论热力学第二定律与概率论的关系
熵是一种计数:世界滑向无序,只因无序的排法多得无可比拟。
热量只朝一个方向流,气味会四散,房间会变乱——玻尔兹曼指出,这一切归根结底,是在数数。
核心想法
玻尔兹曼问了一个令人吃惊的问题:熵,究竟是由什么构成的?他的答案是:熵衡量的,是「一样东西在看起来不变的前提下,能有多少种排列方式」。一摞码得整整齐齐的牌,整齐的排法基本只有一种;而一副洗乱的牌,则有亿万种排法。所谓「无序」,无非就是「这样的排法多得多」。
仅凭这一点洞见,整条热力学第二定律——「万物会衰败、热量会散开、秩序会瓦解」——便不再是一条神秘的规矩,而成了算术上的一种近乎必然。系统之所以滑向最无序的状态,和一副洗乱的牌几乎绝不会自己变回整齐,是同一个道理:不是因为有序被禁止,而是因为无序的排法,多到压倒一切、无可想象。
它是如何诞生的
1877 年,在格拉茨工作的路德维希·玻尔兹曼,着手为第二定律寻一个更深的根基。在他之前,卡诺、克劳修斯等人已经描述了熵,也指出它总在增加,却没人能说出「为什么」。玻尔兹曼押下的赌注是:物质由数不清的微小原子构成,而热的定律,本质上是这些原子的概率定律。
那是一场孤独的下注。包括恩斯特·马赫与威廉·奥斯特瓦尔德在内的许多顶尖科学家,根本不相信原子是真实的,他们多年攻击他的工作。素有深度抑郁的玻尔兹曼,被这场争斗磨垮,于 1906 年自尽——而就在不久之后,关于花粉颗粒抖动的实验,终于证实了原子真实存在,也证明他是对的。
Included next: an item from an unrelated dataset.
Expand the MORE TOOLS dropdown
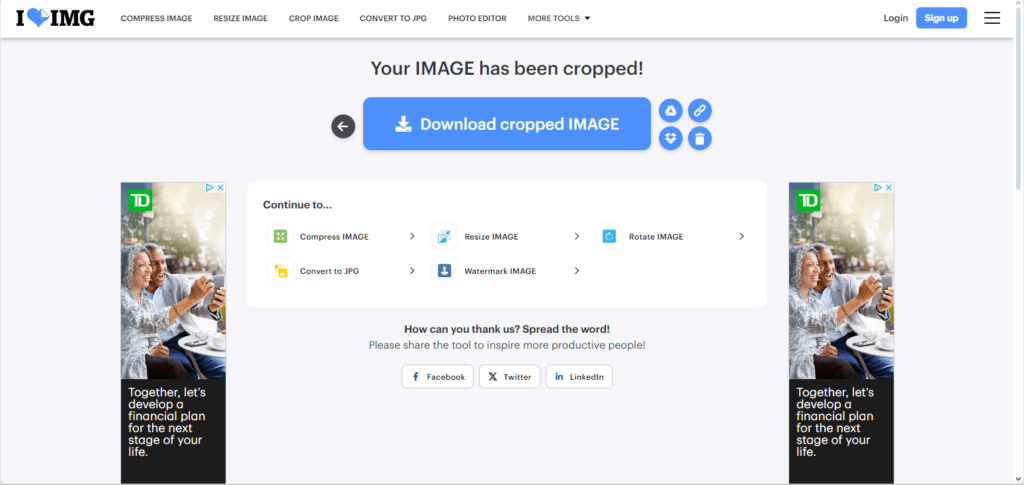The width and height of the screenshot is (1024, 485). click(559, 18)
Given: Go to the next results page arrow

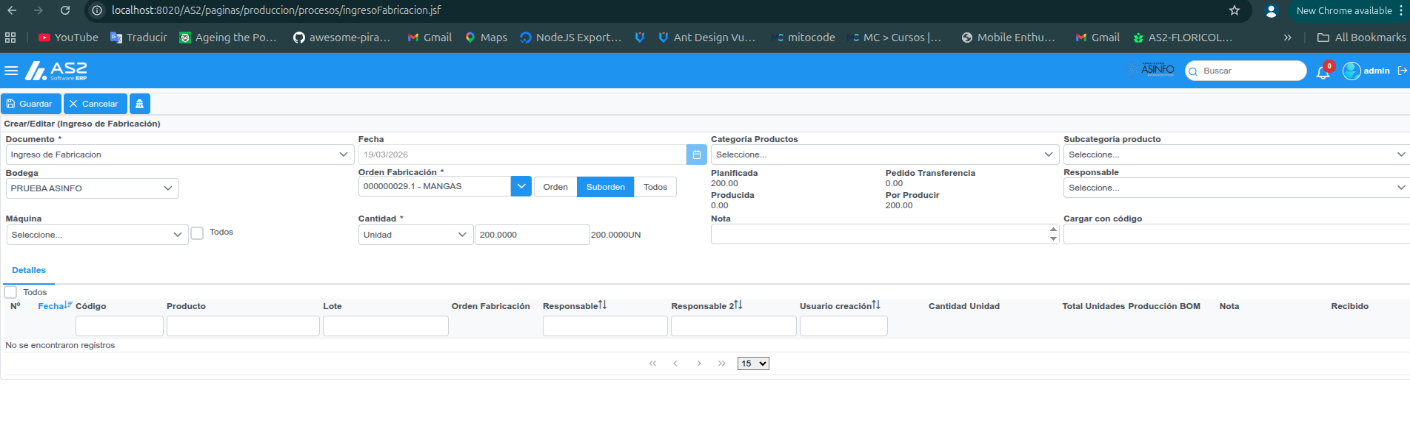Looking at the screenshot, I should 699,363.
他在维也纳的墓碑上,刻着方程 S = k log W——以那个由对手、后又成其继承者的马克斯·普朗克所赋予的简洁形式。
它为何重要
这是统计力学的诞生:一门从「多到无法想象的原子」的纷乱统计中,去解释那个庞大、平滑、可测量的世界——温度、压强、热量——的学问。它为「时间之箭」给出了一个理由。而几十年后,同样这套计数,几乎原封不动地,又化作了「信息」本身的公式,把热的物理与现代的数据科学系在了一起。
一个可以想象的画面
想象一间孩子的卧室。它「整洁」的样子,基本只有一种——每个玩具都在它该在的确切位置。但它「凌乱」的样子,却有千百万种——玩具随便扔在任何地方。于是,只要东西被随机地碰来碰去,房间便压倒性地终归于乱,仅仅因为「乱」有多得多的实现方式。熵,就是这种「方式的数目」;而第二定律,无非是房间在服从概率。
它的位置
卡诺(1824)测出了热机的效率,克劳修斯为那个总在增长的量取名「熵」;玻尔兹曼则告诉我们,这熵究竟是什么。他数状态的方法,随后被马克斯·普朗克借去,在 1900 年攻克了黑体问题(见 普朗克 1900)——那是量子物理的开局一步——又在 1948 年被克劳德·香农再次借用,他那个关于信息的公式,与玻尔兹曼的一模一样、一字不差(见 香农 1948)。